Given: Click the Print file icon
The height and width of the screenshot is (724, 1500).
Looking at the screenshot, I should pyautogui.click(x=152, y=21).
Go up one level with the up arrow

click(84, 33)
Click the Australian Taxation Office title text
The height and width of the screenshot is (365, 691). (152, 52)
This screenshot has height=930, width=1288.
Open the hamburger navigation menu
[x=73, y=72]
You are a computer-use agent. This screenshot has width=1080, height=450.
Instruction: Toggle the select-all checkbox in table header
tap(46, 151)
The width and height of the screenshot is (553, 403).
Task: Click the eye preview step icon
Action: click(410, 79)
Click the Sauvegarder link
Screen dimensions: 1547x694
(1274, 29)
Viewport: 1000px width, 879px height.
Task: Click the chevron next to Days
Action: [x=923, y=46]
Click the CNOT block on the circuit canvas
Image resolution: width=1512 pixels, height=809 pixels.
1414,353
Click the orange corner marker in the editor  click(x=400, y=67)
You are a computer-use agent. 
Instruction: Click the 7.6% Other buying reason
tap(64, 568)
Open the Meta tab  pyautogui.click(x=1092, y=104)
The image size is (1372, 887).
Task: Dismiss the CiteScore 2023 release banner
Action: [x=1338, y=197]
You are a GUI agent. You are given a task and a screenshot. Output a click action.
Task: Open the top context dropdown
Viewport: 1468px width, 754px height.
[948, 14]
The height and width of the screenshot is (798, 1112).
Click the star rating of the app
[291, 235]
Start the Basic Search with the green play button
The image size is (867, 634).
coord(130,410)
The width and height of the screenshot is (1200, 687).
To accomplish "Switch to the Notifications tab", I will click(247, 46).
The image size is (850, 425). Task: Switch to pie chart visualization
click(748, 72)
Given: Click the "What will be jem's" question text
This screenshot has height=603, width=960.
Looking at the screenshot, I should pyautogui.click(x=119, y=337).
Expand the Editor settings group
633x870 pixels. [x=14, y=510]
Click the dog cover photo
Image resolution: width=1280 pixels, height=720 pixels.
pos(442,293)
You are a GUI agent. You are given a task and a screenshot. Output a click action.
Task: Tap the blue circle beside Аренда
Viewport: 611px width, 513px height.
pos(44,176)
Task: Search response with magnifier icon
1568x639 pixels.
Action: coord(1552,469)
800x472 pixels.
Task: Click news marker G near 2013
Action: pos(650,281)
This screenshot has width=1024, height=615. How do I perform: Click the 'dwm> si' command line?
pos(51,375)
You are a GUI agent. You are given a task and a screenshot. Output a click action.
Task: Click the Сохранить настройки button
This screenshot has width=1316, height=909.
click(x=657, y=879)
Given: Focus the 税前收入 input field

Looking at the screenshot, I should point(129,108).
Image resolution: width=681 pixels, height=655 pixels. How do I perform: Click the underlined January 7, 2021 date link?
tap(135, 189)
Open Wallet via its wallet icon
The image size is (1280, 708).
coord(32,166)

§

- Task
Take the line holding "Given: Focus the 税前收入 input field" and all lines after it through the end of the data, and set them down exactly.

- Exercise result
Given: Focus the 税前收入 input field

Looking at the screenshot, I should point(129,108).
Image resolution: width=681 pixels, height=655 pixels. How do I perform: Click the underlined January 7, 2021 date link?
tap(135, 189)
Open Wallet via its wallet icon
The image size is (1280, 708).
coord(32,166)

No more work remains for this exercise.